Threadworm · 08/01/2008 11:36

Lol at 'called away by vomit' -- whispers from DC's organism? Desolate entrails indeed.

IorekByrnison · 08/01/2008 11:42

(I mean, I assume he was meaning to refer to the empty womb of the literary woman)

Actually I don't know enough about Nietsche's work to make any very sensible comments on these words as he may have meant them in context.

But, I do think that although one's ability to undertake creative or intellectual projects is likely to be compromised while in the charge of small children, overall, one's understanding of language, psychology and many other things pertinent to literary creation are all enormously enriched by the experience of having and rearing children.

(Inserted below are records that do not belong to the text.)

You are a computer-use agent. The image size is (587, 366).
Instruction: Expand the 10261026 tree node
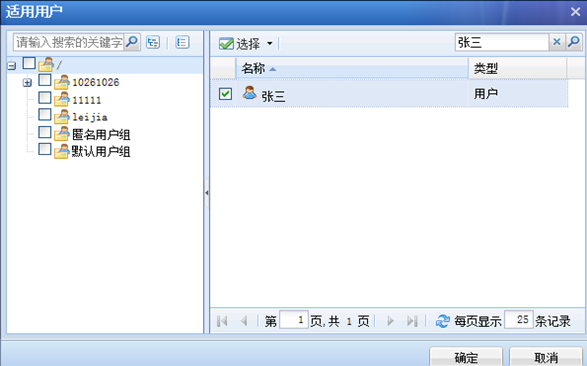(x=27, y=83)
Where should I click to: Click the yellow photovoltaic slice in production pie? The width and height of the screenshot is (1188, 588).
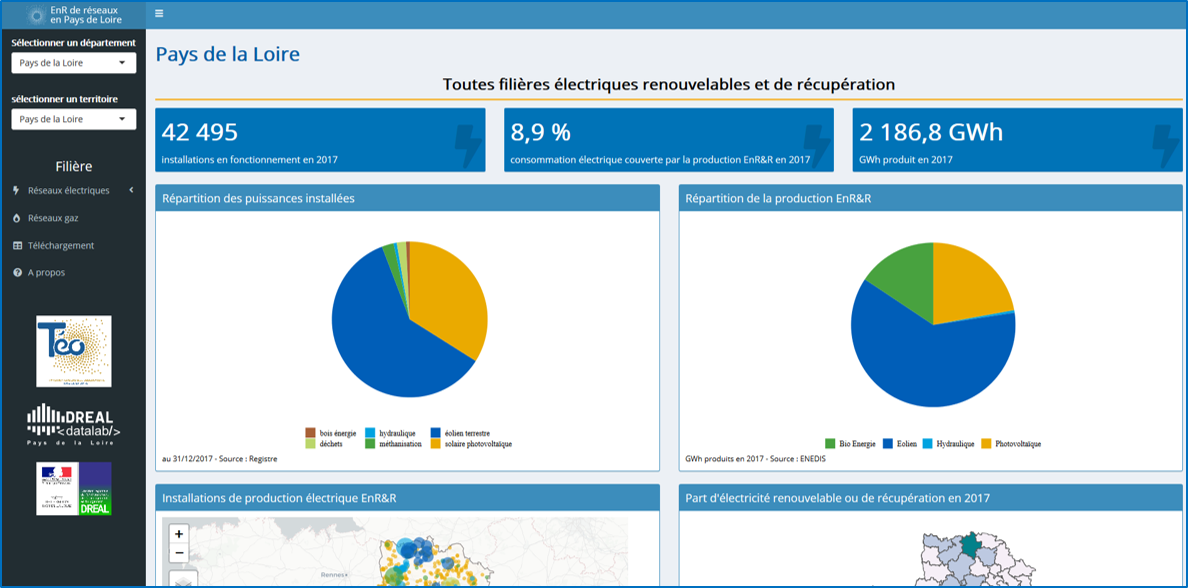click(968, 280)
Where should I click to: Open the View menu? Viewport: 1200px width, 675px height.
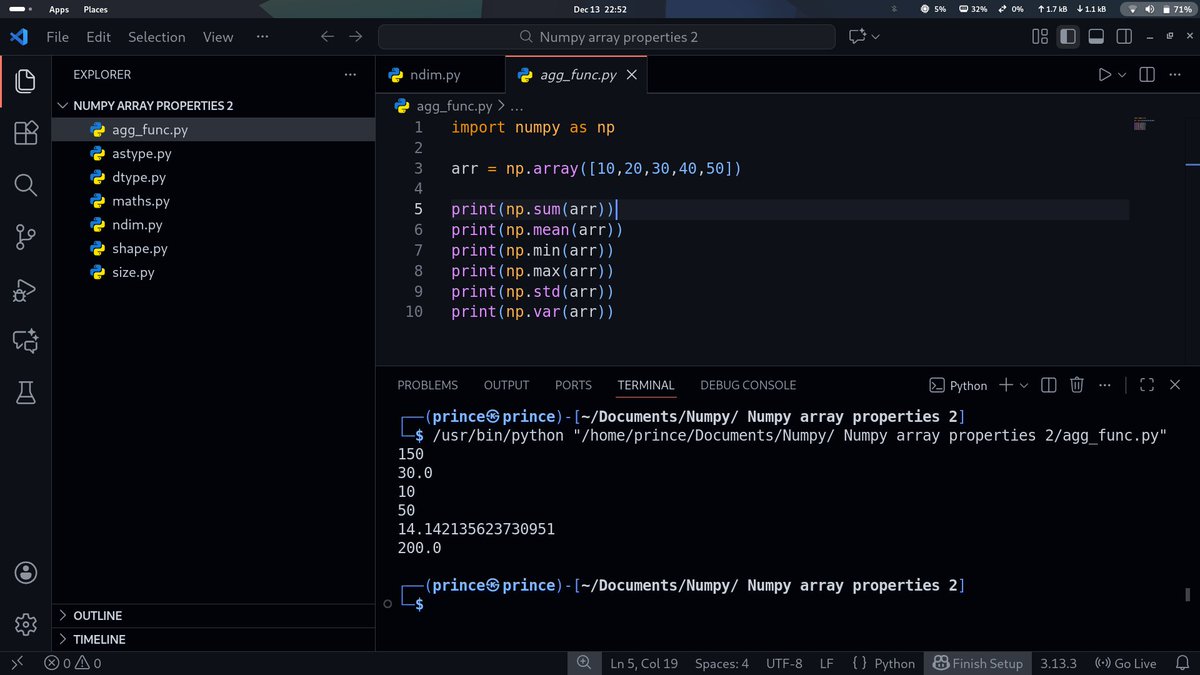pos(217,36)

I'm looking forward to 50 myself.

onebatmother · 08/01/2008 11:58

I quite like the entrails bit! I read it as guts, which seems to take the question seriously, at least.

Cappuccino, I suspect Eloise is sorting the socks that the cleaner has already ironed and folded. Eloise will then be placing them neatly in each child's linen-press and awaiting the purr of the peoplecarrier, which signals the safe arrival home of her darlings, and is always followed by the squeak-slump of Magda- the-au-pair's birkenstocks as she ushers them into the large basement kitchen on whose rustic table Eloise's vivid arrangement of wild flowers (grown in her kitchen garden) sits in a chipped cream pitcher.

I don't like Eloise much, I've realised.

Threadworm · 08/01/2008 12:02

V. much agree with your penultimate paragraph, Iorek. (Apart from anything else and there is much else how much excellent children's literature like Pullman's has the experience of parenting at its core.) The magical months of witnessing my children's language acquisition were incredibly enlightening: made me think often of Wittgenstein.

SueBaroo · 08/01/2008 12:03

excellent children's literature

-------

My goal for the end of this year! Not kidding actually, although I'm not calling it a resolution, because that would tempting idleness.

onebatmother · 08/01/2008 12:04

Oh gosh, I thought that desolate entrails meant churning guts (which are appalled at the choice that they were going to be called upon to make)?

Rather than the empty womb of the literary woman (who has already made her choice)..

Hmm.. perhaps you're right Iorek. That would be rather patronising..

Nietzsche and The Desolate Entrails will be my new band. When I'm fifty.

Perhaps by then it will be compulsory to be fifty before forming band?

Swedes2Turnips1 · 08/01/2008 12:04

DS1 and DS2 (15 and 12) were having a chat as they unloaded the dishwasher last night.
DS1 'Don't stop just to talk, keep unloading!'
DS2 'I'm not a woman!' (and thus unable to multitask).

Why creativity/books or children? Didn't women multi task in Prussian Saxony in the 19th Century? tut

Threadworm · 08/01/2008 12:09

Neitzsche seems to have been obsessed with his churning guts since he often used them as metaphor: e.g., something like 'the neurotic man is like the man with indigestion: he can never have done with anything.'

--i.e. (I suppose) his anxieties and self-doubts keep repeating on him, like raw onion after a salad.

Swedes2Turnips1 · 08/01/2008 12:11

Threadworm - Continentals and their bodily functions.